Saved data entries:
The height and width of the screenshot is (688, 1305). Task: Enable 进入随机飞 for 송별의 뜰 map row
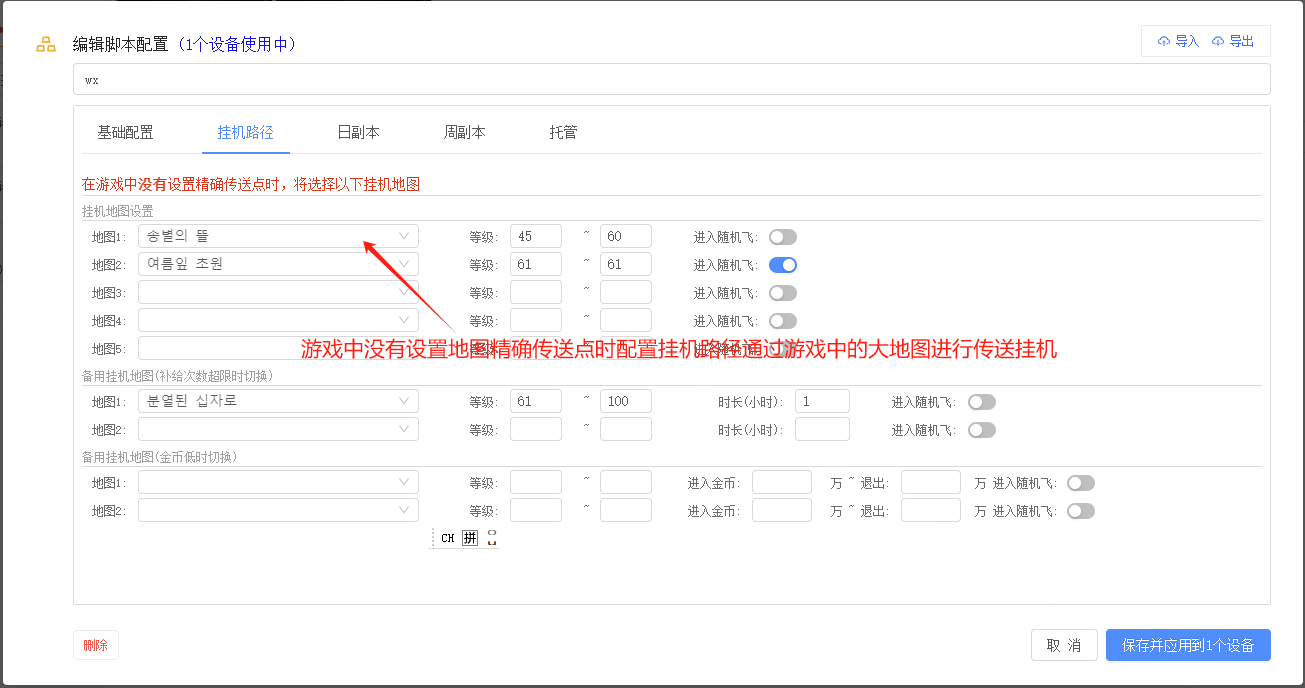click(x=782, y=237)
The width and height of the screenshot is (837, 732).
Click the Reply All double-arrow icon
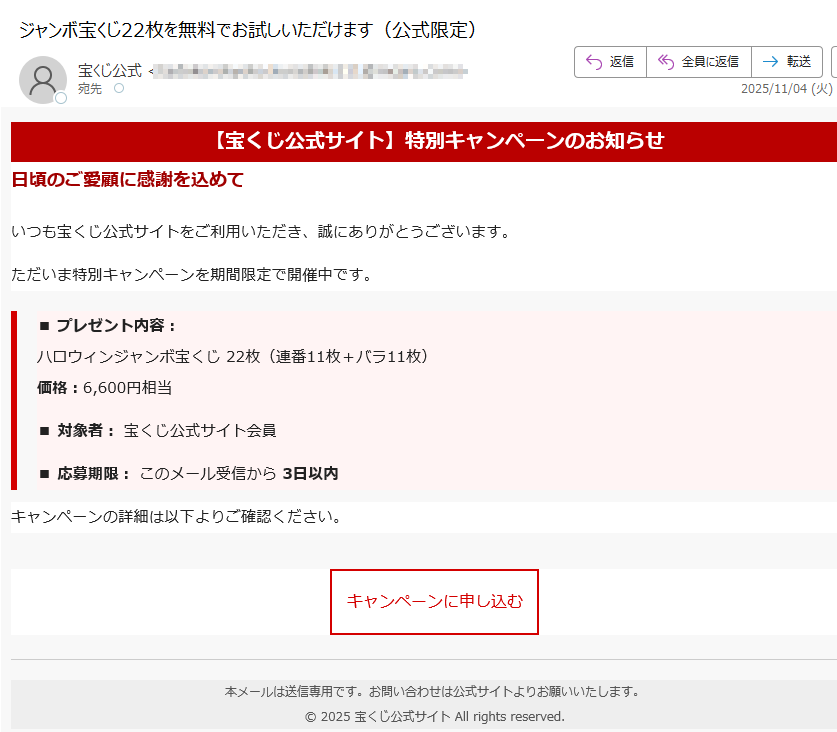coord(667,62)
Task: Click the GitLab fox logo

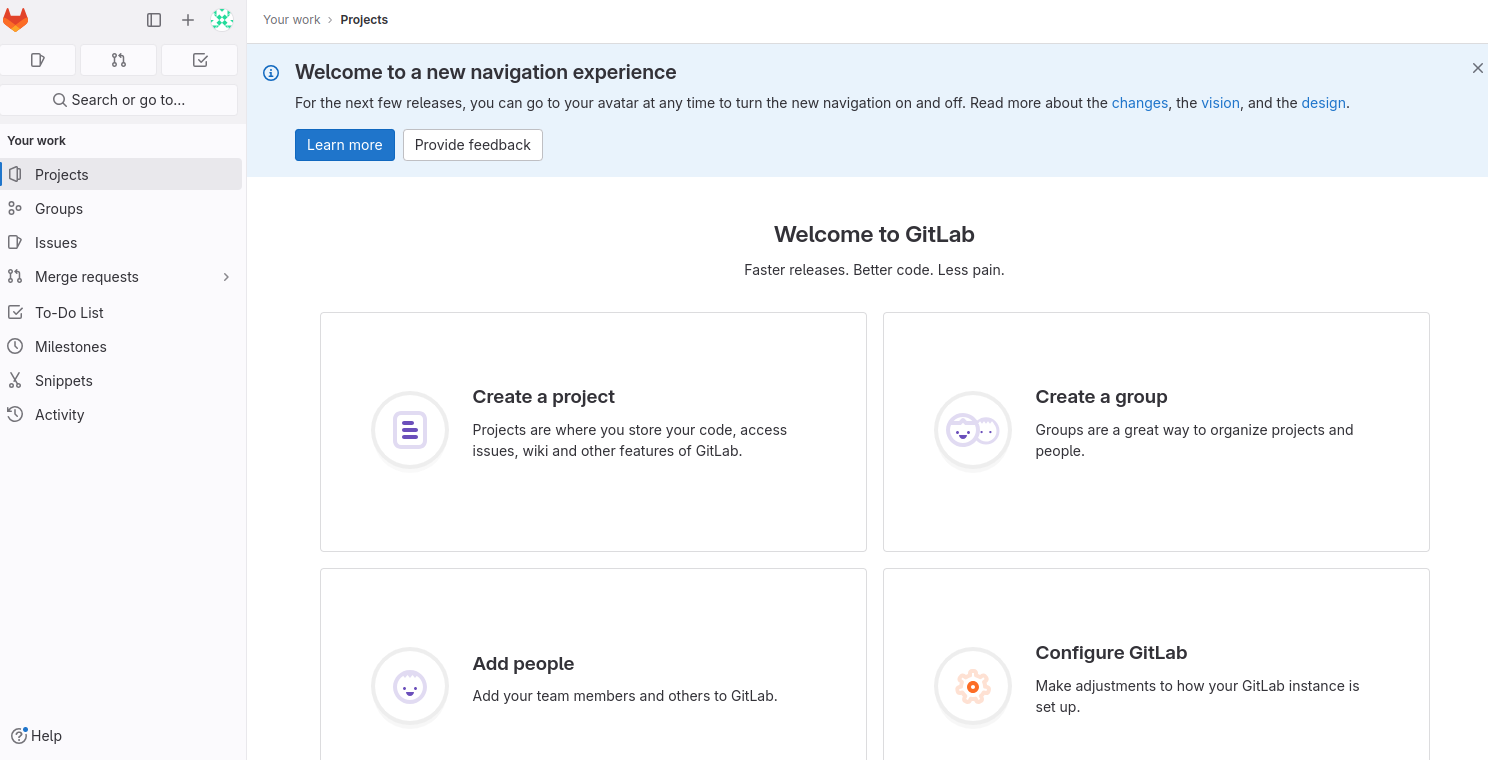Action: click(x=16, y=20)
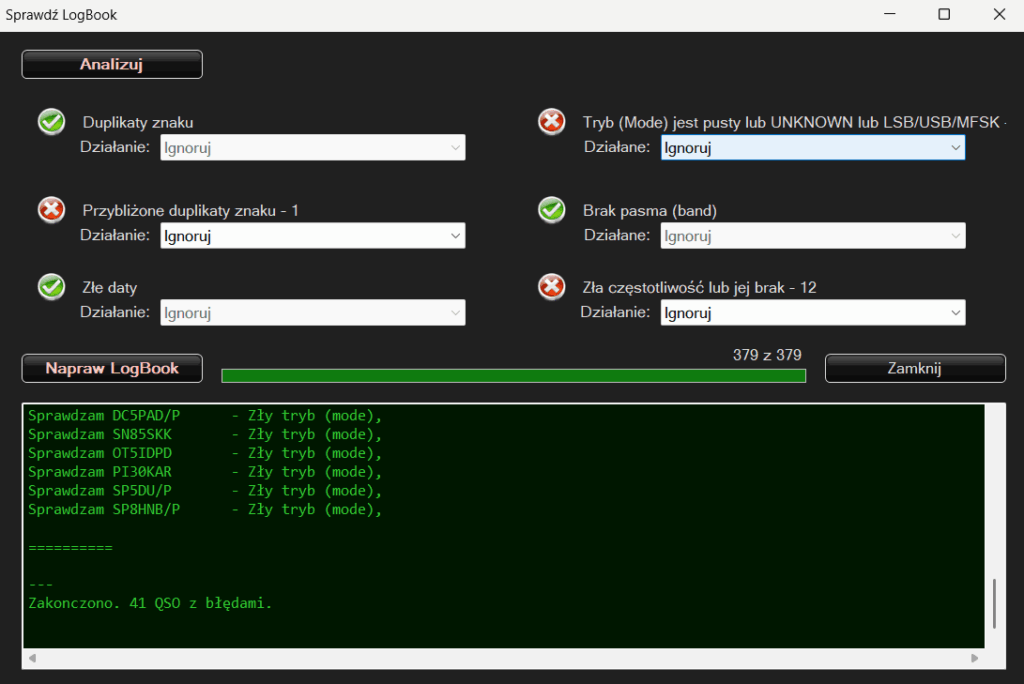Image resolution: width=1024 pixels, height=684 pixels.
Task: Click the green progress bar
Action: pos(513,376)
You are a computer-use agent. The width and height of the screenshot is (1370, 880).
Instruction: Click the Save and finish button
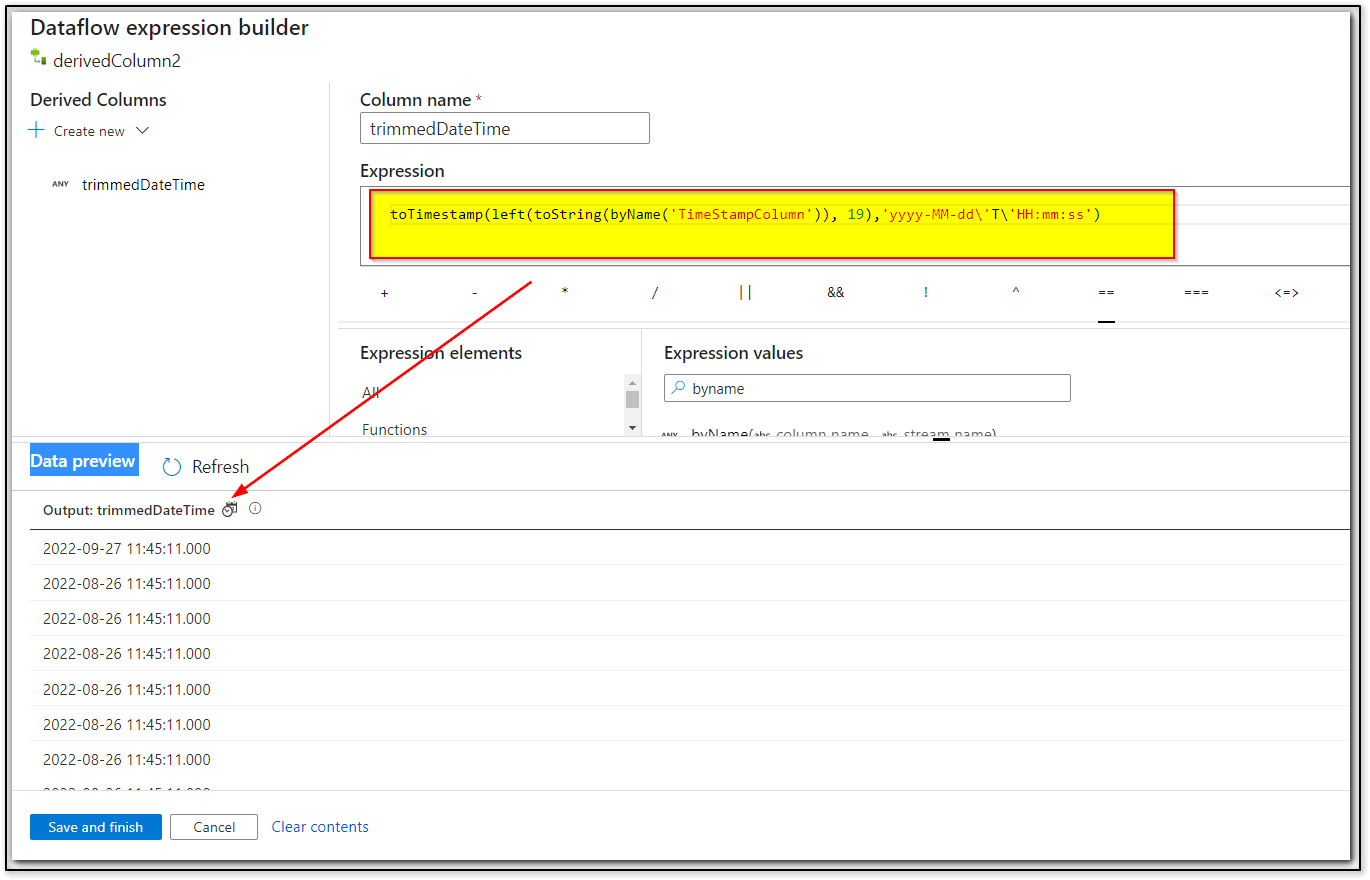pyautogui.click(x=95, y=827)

=== Problem statement ===
Quote the records in their entirety, keeping the wording exact and excluding pictures.

=== Answer below ===
The height and width of the screenshot is (688, 1305). Task: Enable 进入随机飞 for 송별의 뜰 map row
click(x=782, y=237)
The width and height of the screenshot is (837, 732).
Click the Reply All double-arrow icon
coord(667,62)
Task: Click the GitLab fox logo

Action: click(x=16, y=20)
Image resolution: width=1024 pixels, height=684 pixels.
Task: Click the green progress bar
Action: pos(513,376)
You are a computer-use agent. The width and height of the screenshot is (1370, 880).
Instruction: Click the Save and finish button
pyautogui.click(x=95, y=827)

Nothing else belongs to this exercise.